State versus Nations in Pakistan: Sindhi, Baloch and Pakhtun Responses to Nation Building


The present monograph traces the origins of the Pakistani state and the processes that encouraged the state-sponsored efforts to build a Pakistani nation, and seeks to isolate various problems associated with such nation-building efforts. It introduces various conceptual categories of state, nation, nation-state and state-nation, and identifies the superfluity in the argument that state and nation must be coterminous for a state to survive— an argument which has been unquestioningly taken up by the leaders of the India and Pakistan in their nation-building endeavours.
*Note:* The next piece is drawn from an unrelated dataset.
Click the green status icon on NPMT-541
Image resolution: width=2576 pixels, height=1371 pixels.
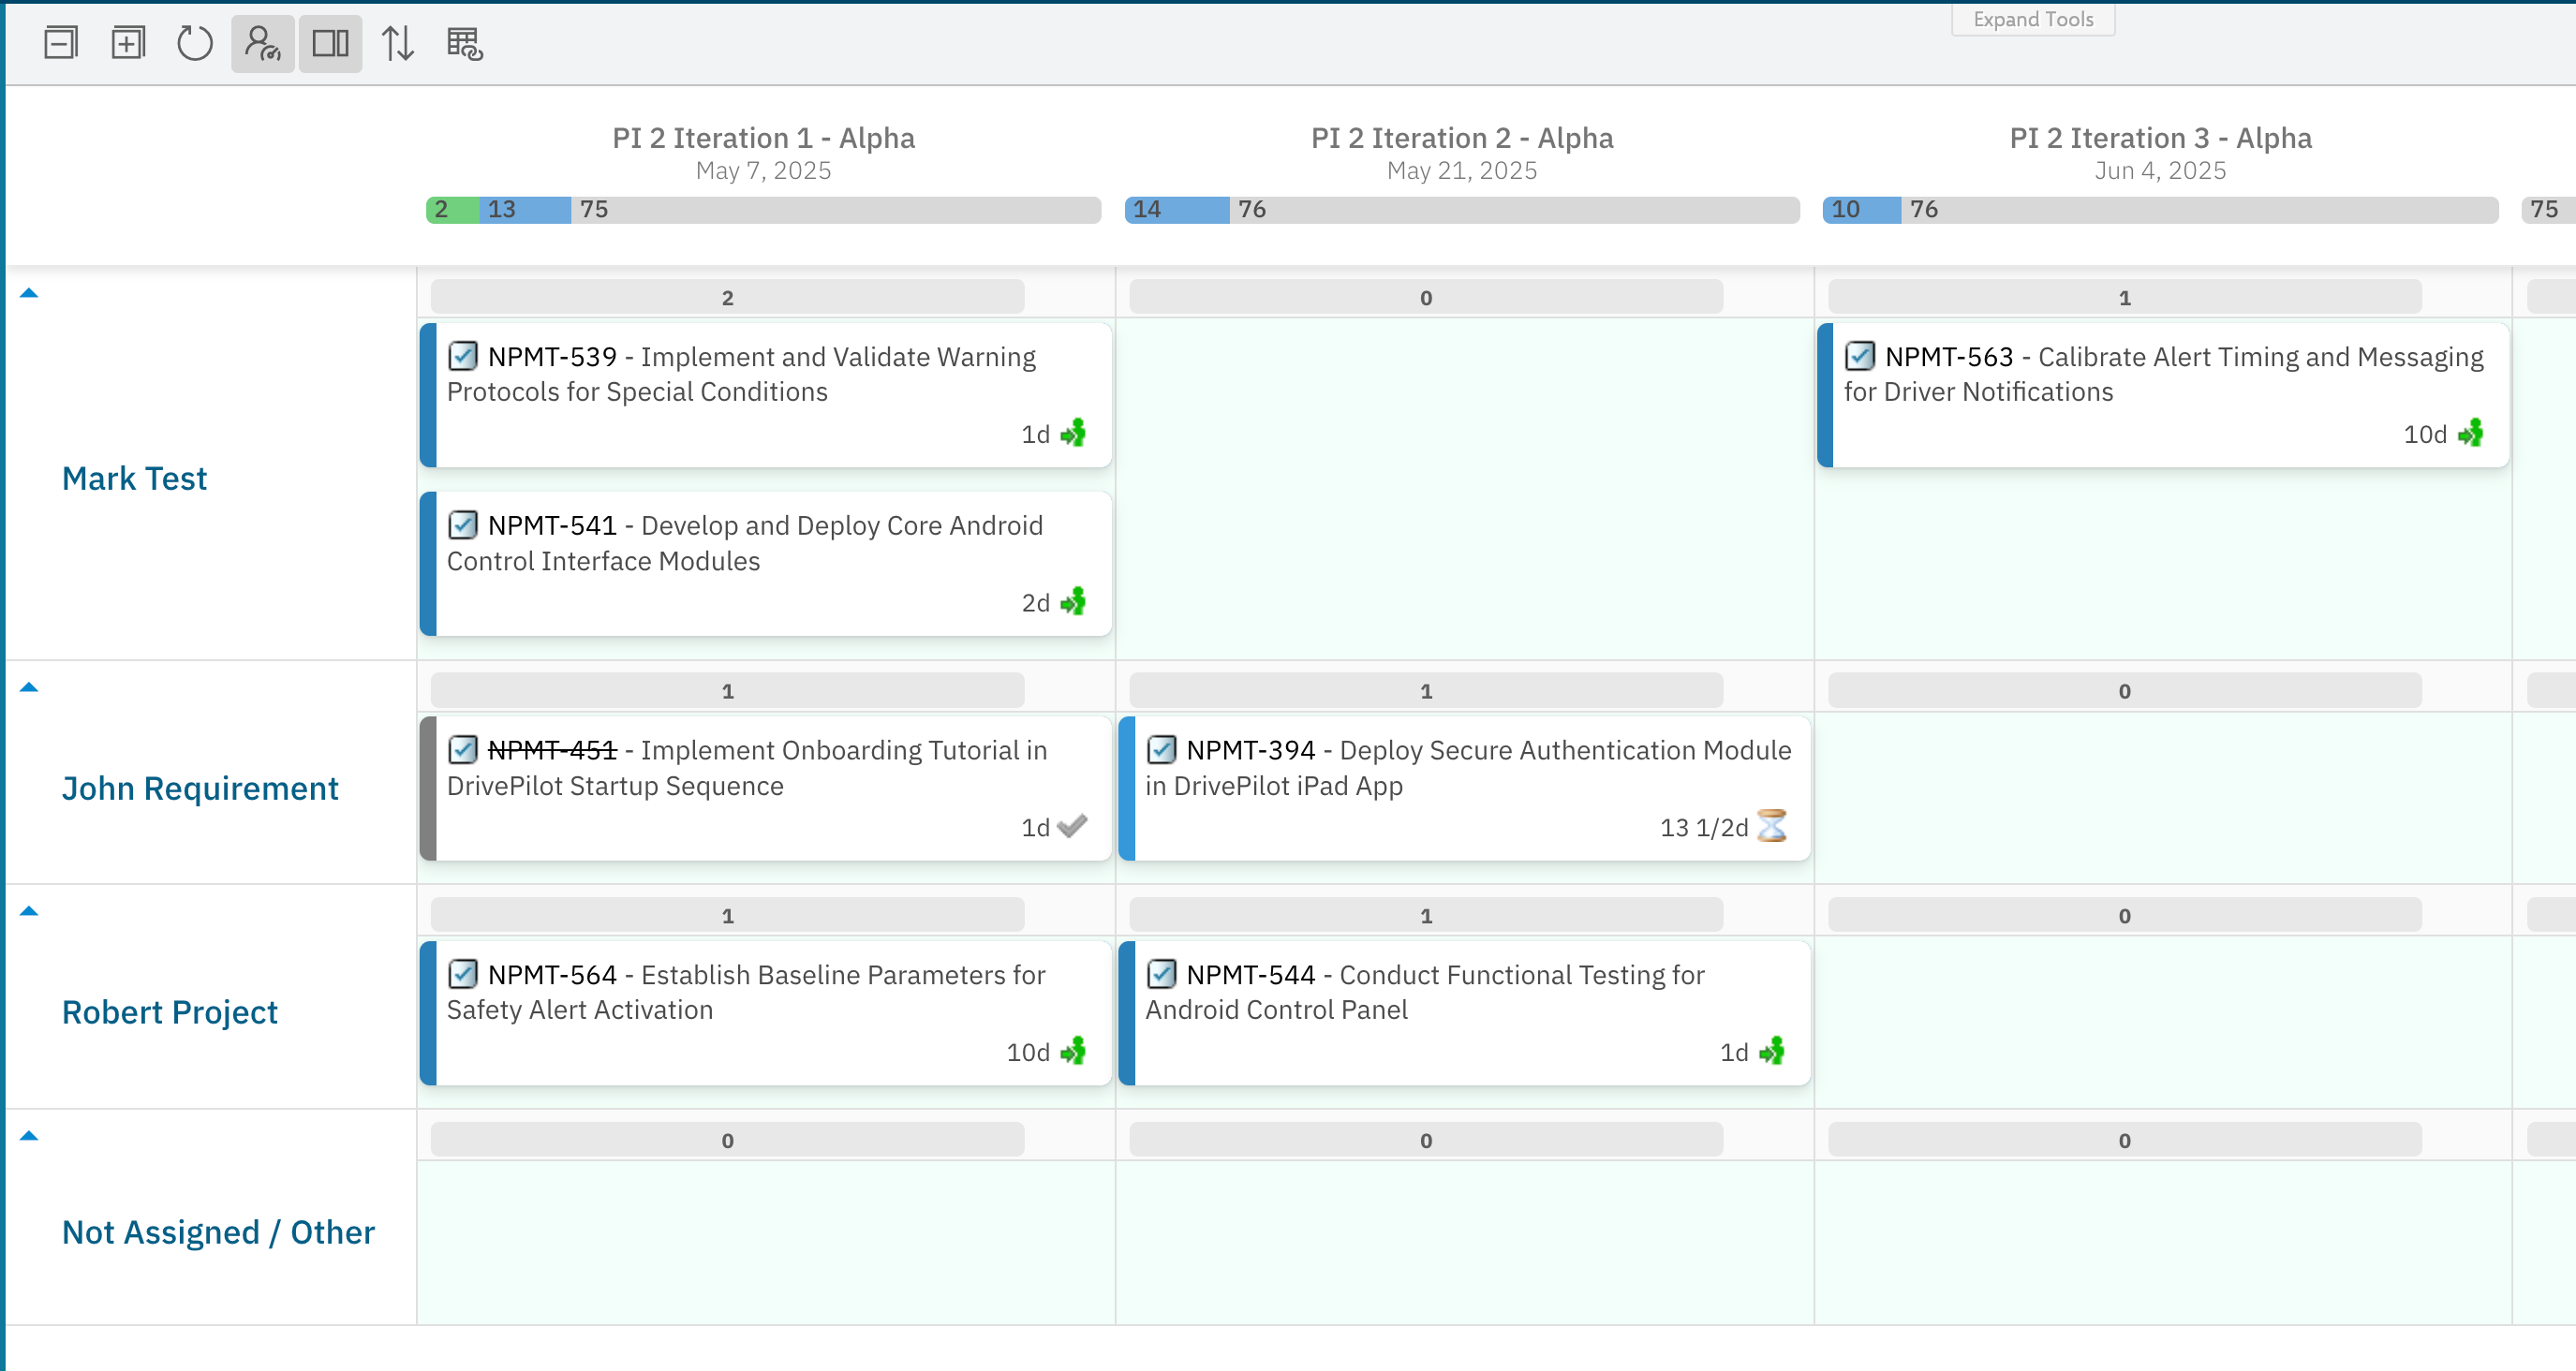click(x=1073, y=602)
Based on such a proposition, the prolonged effort of the Pakistani state to impose an artificial identity, privileging certain markers of nationalism unacceptable to local identities, has resulted in demands of the latter for secession and self-determination. The monograph tries to identify and compare the separate markers of state-nationalism and the Sindhi, Baloch and Pakhtun identities, and argues that dissonances among the way these identities are projected and internalised would continue to make the process of nation-building difficult for the elite in Pakistan. It recognises the potential of the Pakistani state to evolve a neutral, and territory-based civic-nationalism as an antidote to the ongoing confrontation between the state and the ‘nations’, but concludes that the present power-elite in Pakistan may not be ready for such a transformational change in its outlook.

Ashok K Behuria is Research Fellow at the Indian Institute for Defence Studies and Analyses (IDSA). Dr Behuria is Coordinator, South Asia Centre at IDSA and is also associated with IDSA Projects on Pakistan and Pakistan Occupied Kashmir (PoK). He is a Ph. D. in International Relations from Jawaharlal Nehru University, New Delhi, India, and has written his thesis on “India-Pakistan Relationship During the Eighties”. He has been a close observer of developments in Pakistan for the last two decades and was awarded the prestigious K Subrahmanyam Award for excellence in strategic studies in 2009 for his research. He has published many research articles on strategic issues related to ethno-cultural and sectarian issues in Pakistan and Sri Lanka, and strategic developments in different South Asian countries, in Indian and foreign journals. He has edited books on South Asia and continues with his work emphasising the need for regional and inter-state cooperation to unleash the collective potential for growth and prosperity for states in the region.